• Information given
- - -

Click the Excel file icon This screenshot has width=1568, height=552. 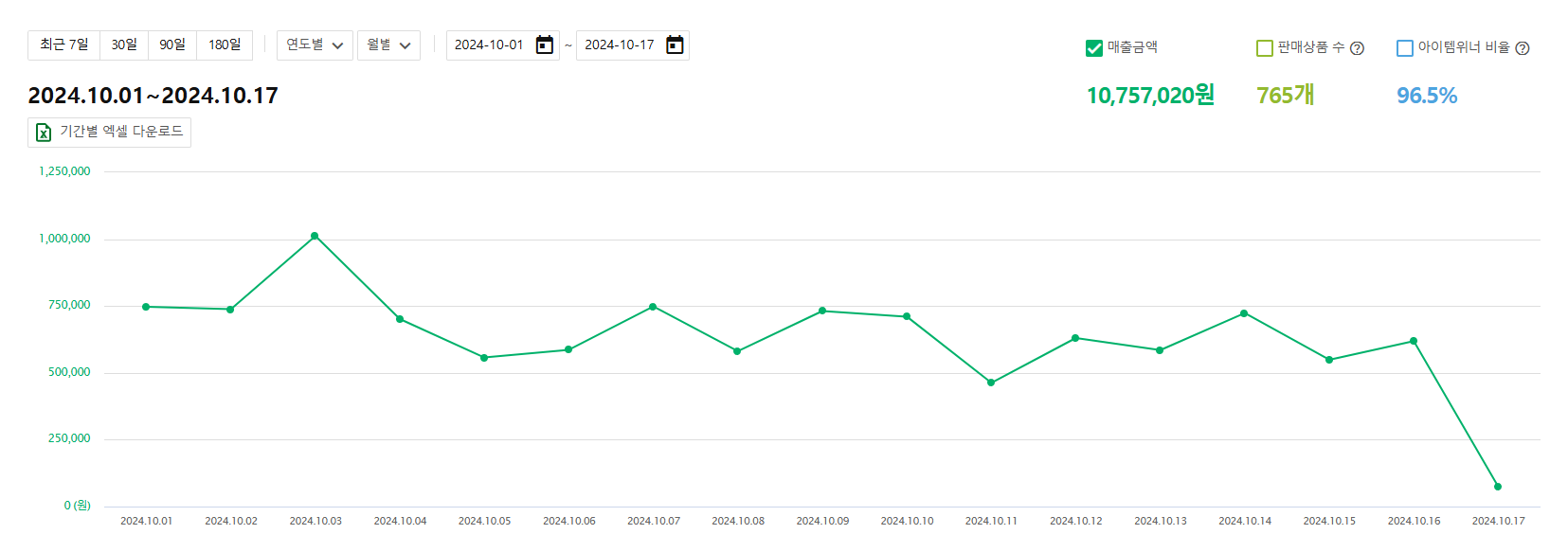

- - -

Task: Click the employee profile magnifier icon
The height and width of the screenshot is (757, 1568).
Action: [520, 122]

- - -

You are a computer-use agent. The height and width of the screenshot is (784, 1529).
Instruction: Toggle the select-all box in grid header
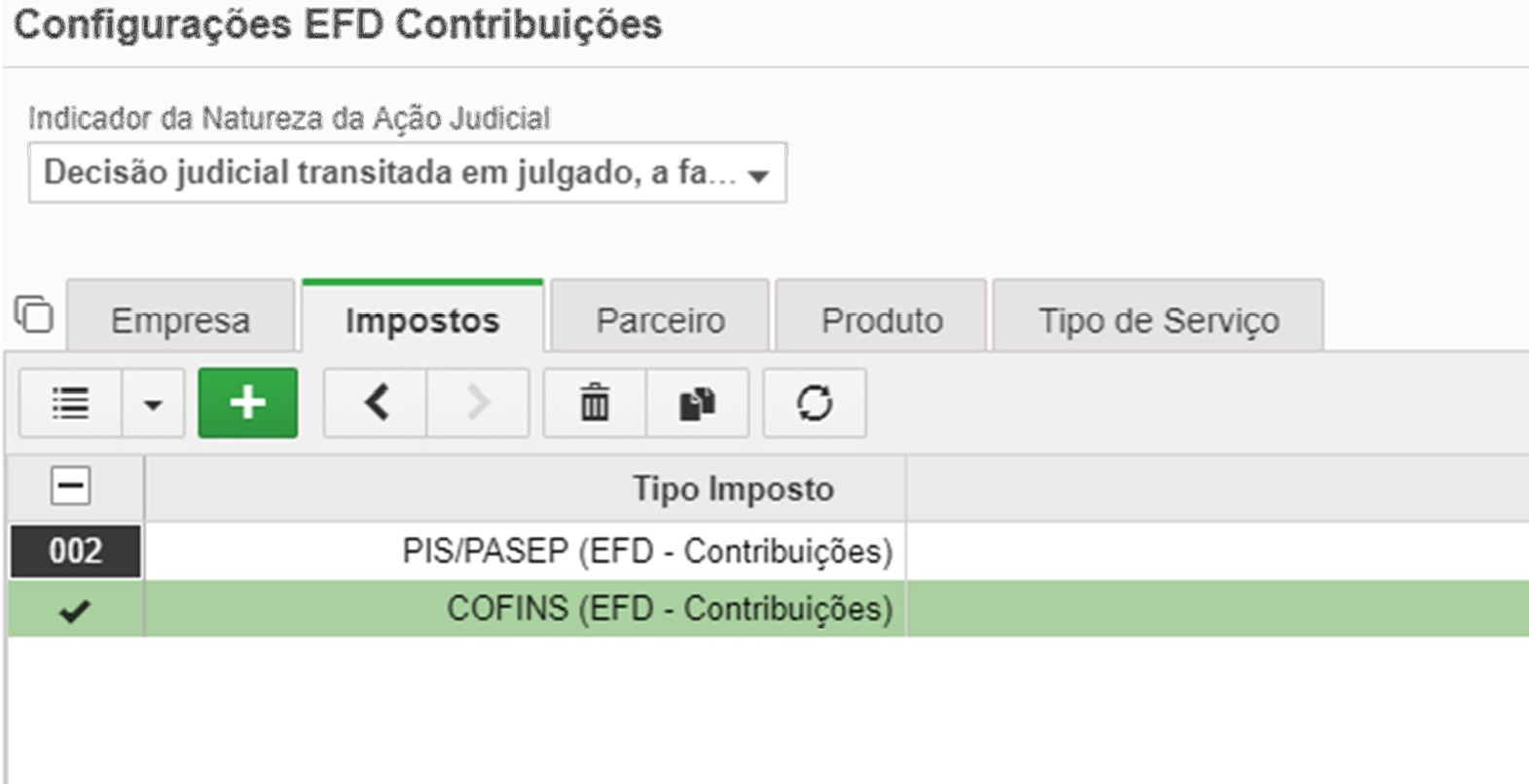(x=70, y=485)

- - -

In the records above, swap "magnifier" for "search" in the stretch from the line containing "Task: Click the" through the line containing "Action: [520, 122]", leaving everything else unchanged. Give only those lines.

• Exercise answer
Task: Click the employee profile search icon
The height and width of the screenshot is (757, 1568).
Action: [520, 122]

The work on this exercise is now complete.